Deputy Leader of the Australian Greens and spokesperson on Anti-racism Senator Mehreen Faruqi is calling on the Government to:
- replace the tokenistic Morrison era Harmony Week in March with a week of Anti-racism that takes real action to tackle racial discrimination and racist hate at all levels.
- to create a stand alone Anti-racism portfolio in Cabinet.
John Howard replaced the International Day for the Elimination of Racial Discrimination (IDERD) with “Harmony Day” back in 1999, with the Morrison government adding on “Harmony Week” in 2019, when Peter Dutton was the Minister responsible.
The Anti-racism Week would mark International Day for the Elimination of Racial Discrimination (IDERD) on the 21st of March and be an opportunity for organisations including parliament and the Australian Public Service to provide anti-racism training to their staff and parliamentarians in order to tackle racism. In 2022, the Joint Select Committee on Parliamentary Standards of which Senator Faruqi was a member, recommended that parliamentarians be provided mandatory training in anti-racism and First Nations cultural awareness, but this has not yet been actioned.

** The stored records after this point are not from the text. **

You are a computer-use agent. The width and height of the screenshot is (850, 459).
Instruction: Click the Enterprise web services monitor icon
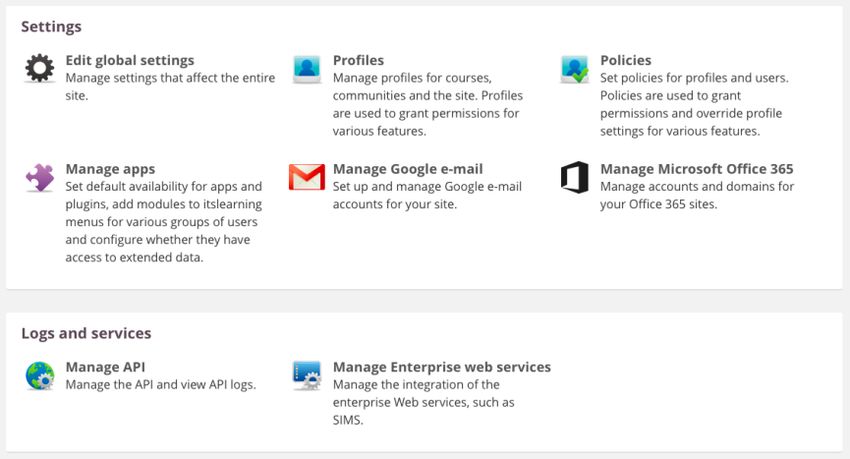(x=307, y=376)
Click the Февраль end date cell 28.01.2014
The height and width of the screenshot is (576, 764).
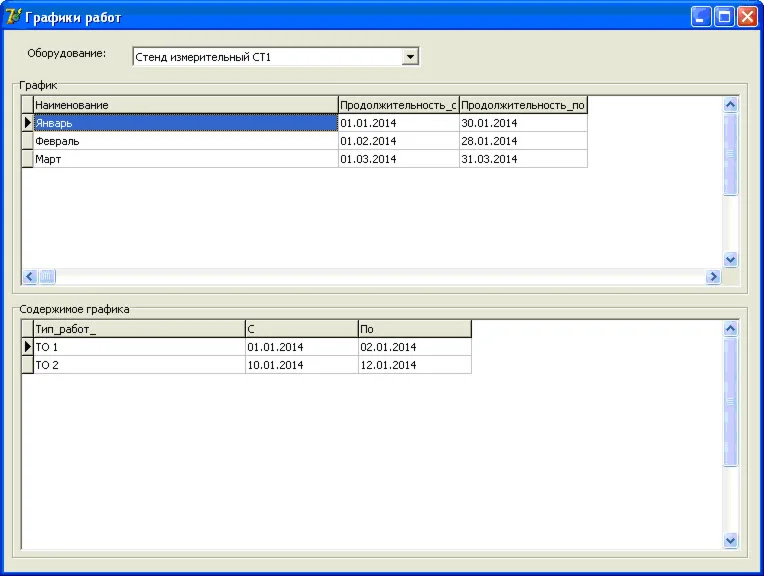(x=522, y=141)
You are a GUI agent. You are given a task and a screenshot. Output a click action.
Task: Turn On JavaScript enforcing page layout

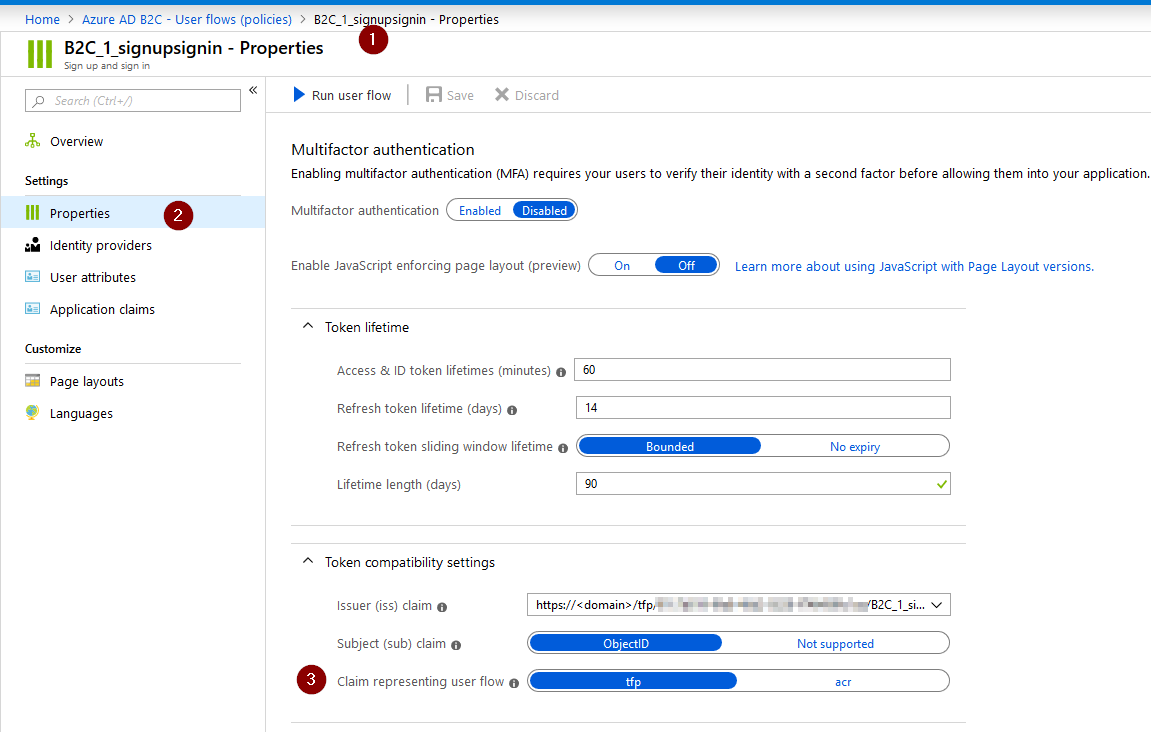click(x=622, y=265)
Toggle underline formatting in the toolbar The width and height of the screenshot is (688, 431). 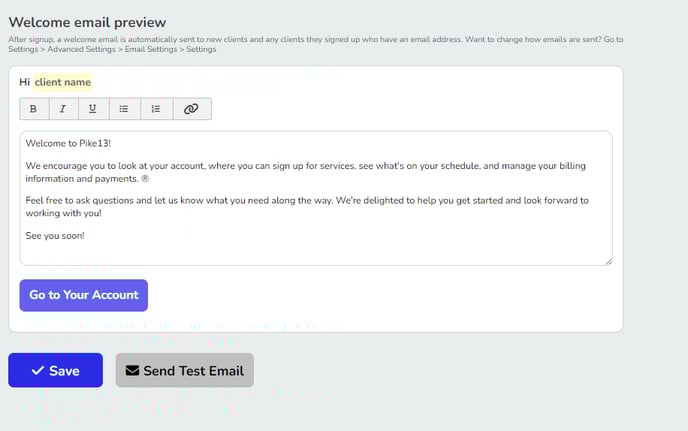[x=93, y=109]
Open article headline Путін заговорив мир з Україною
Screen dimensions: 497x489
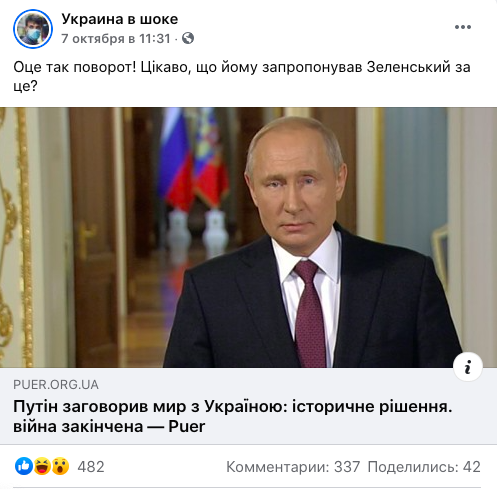point(233,416)
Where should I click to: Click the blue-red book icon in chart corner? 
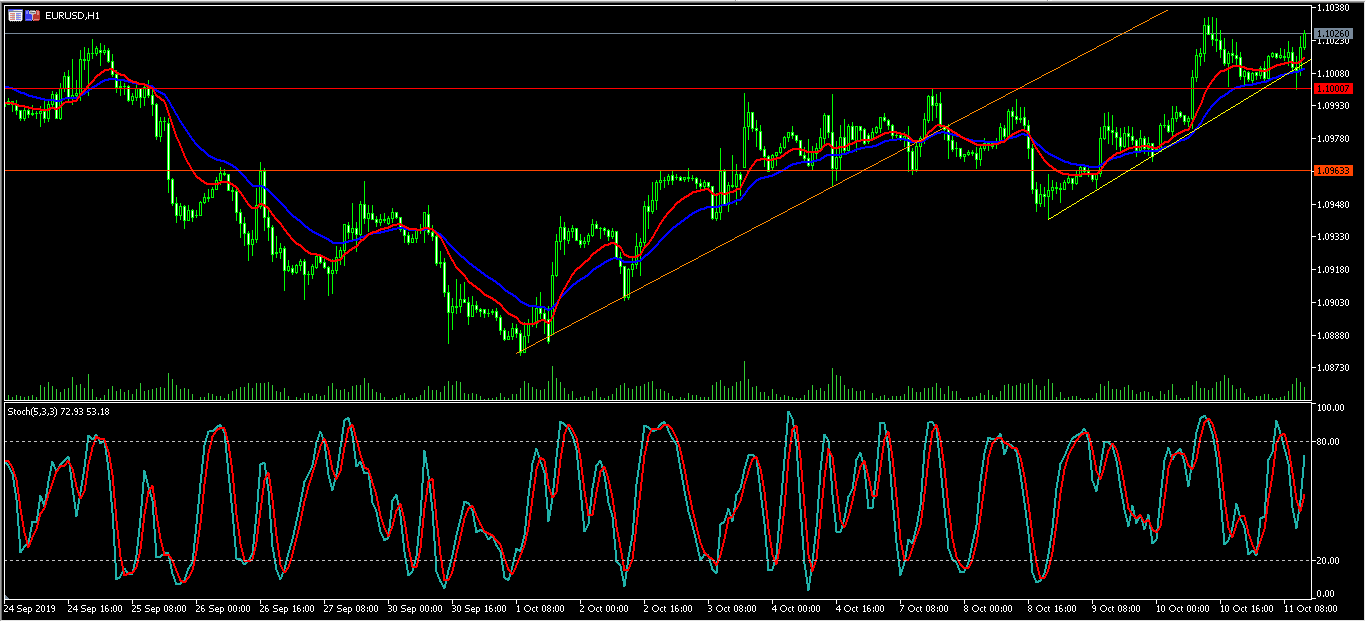click(x=34, y=15)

In the wake of the fifth anniversary of the Christchurch mosque massacre on 15th March 2019 when 51 Muslims were murdered by an Australian white supremacist, Australia still hasn’t reckoned with racism and we are still waiting for a National anti-racism strategy to be completed.
In 2023, Senator Faruqi called on Minster Giles and the Australian Public Service Commission (APSC) to ditch Harmony Day and instead return to its original name, purpose and approach – the International Day for the Elimination of Racial Discrimination. While the Minister finally acknowledged IDERD last year, there is still only a bare mention of it on the Australian government “Harmony Week” webpage.

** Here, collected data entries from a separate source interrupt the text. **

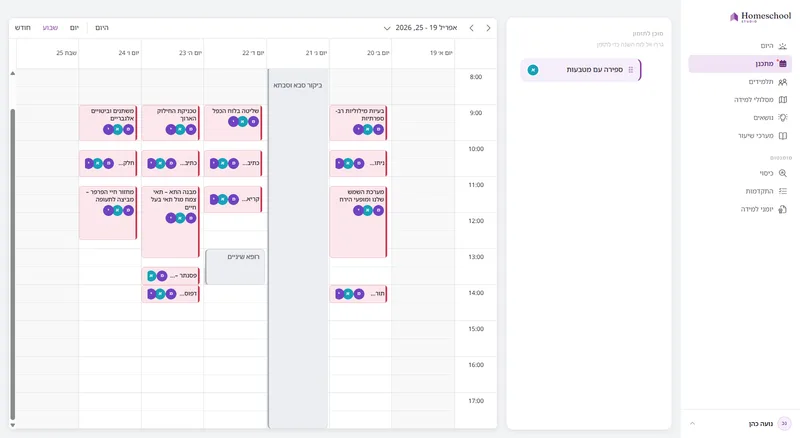Screen dimensions: 800x438
Task: Click the calendar vertical scrollbar
Action: point(13,264)
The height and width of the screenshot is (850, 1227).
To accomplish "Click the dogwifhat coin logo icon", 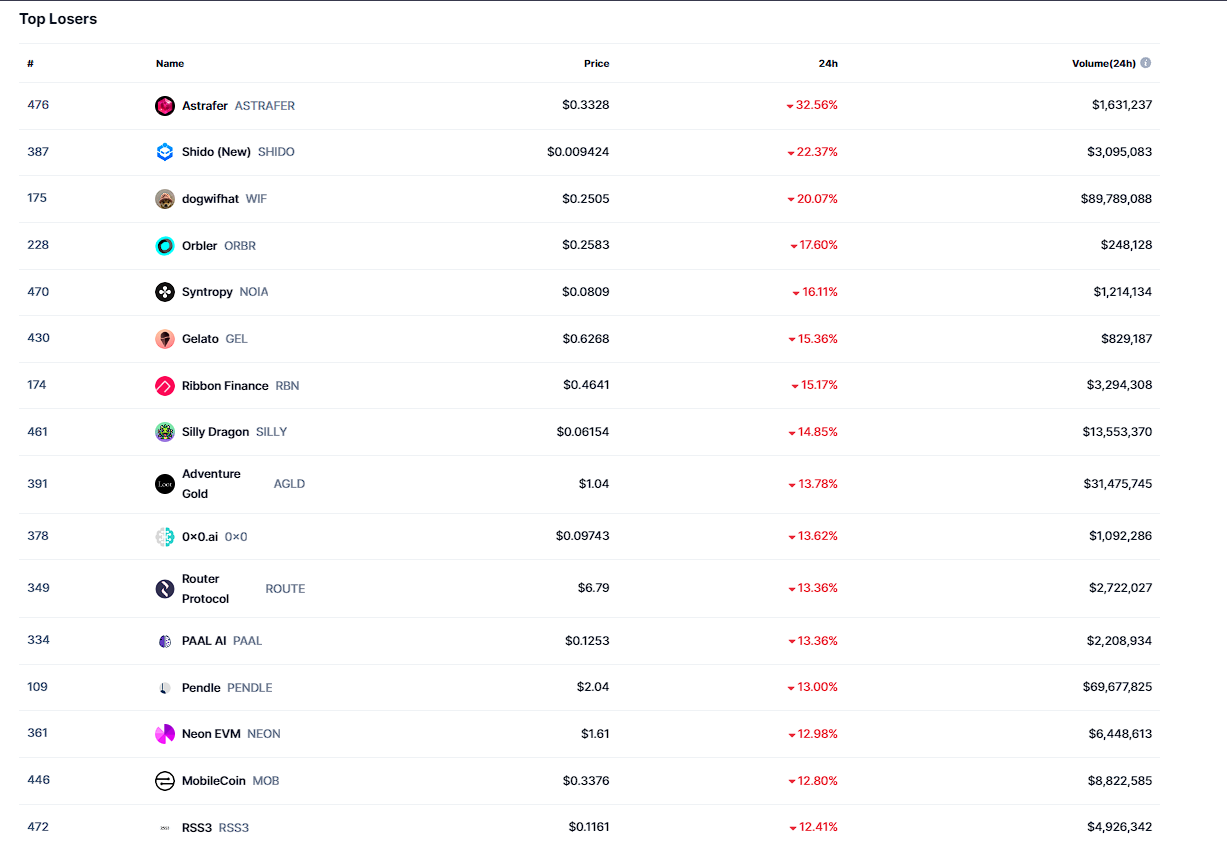I will tap(165, 199).
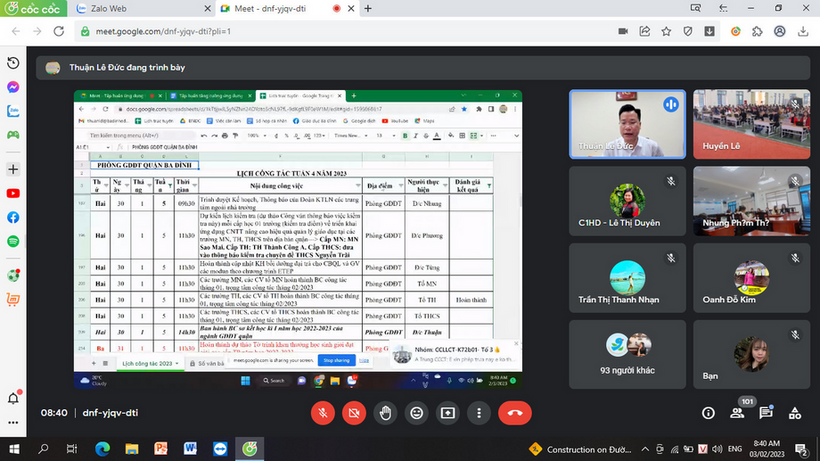Open Messenger in Cốc Cốc sidebar

click(13, 87)
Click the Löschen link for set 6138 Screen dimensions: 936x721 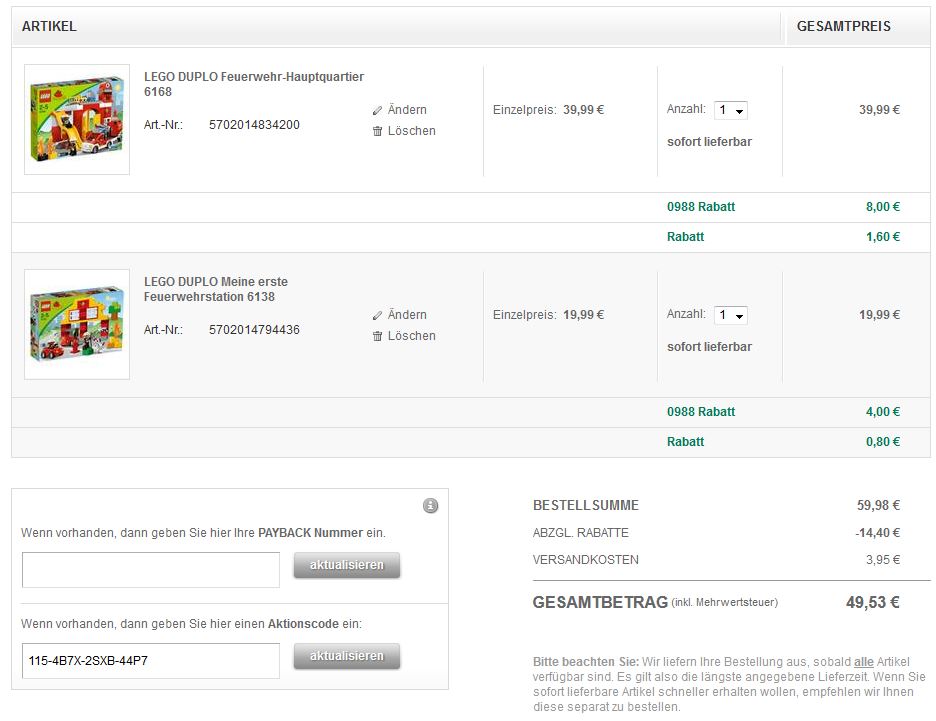click(x=412, y=336)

Senator Faruqi has written to Minister Giles calling on him to replace Harmony Week with Anti-racism week.
As stated by Senator Faruqi:
“Harmony Week hides structural racism behind tokenistic gestures, when what we really need is to expose and tackle it.
“Peter Dutton was the Minister responsible when Harmony Week was first concocted by the Morrison government. Does Minister Giles really want to continue this legacy of whitewashing racism?
“25 years on from the John Howard government whitewashing the international day set aside to eliminate racial discrimination, this Labor government is still insisting on hollow gestures of celebrating diversity. We should be joining the rest of the world and having the sometimes difficult conversations about the harmful impacts of racism and responding to it.
“Harmony Week’s superficial celebrations ignore the lived reality of racism for so many people of colour and First Nations people in this country.
“The fact that these so-called harmony initiatives were dreamt up by John Howard and Scott Morrison governments, known for their discriminatory policies and dog whistling on refugees and migrants, should be enough reason to ditch them.
“Anti-racism Week will open up space for meaningful action, anti-racism training, and show people what real respect means and what a genuinely equal and diverse society should look like.
“The Greens were the first to create a standalone anti-racism portfolio four years ago recognising the need to grapple with the scale of the challenge. It’s high time the government did the same.
“Last year the Government ditched Harmony Day after our campaign. The next step is to get rid of Harmony Week and Australia’s racism blindspot with it.
“It’s time for an honest reckoning with white privilege and systemic racism, rather than tokenistic celebrations of skin deep multiculturalism.”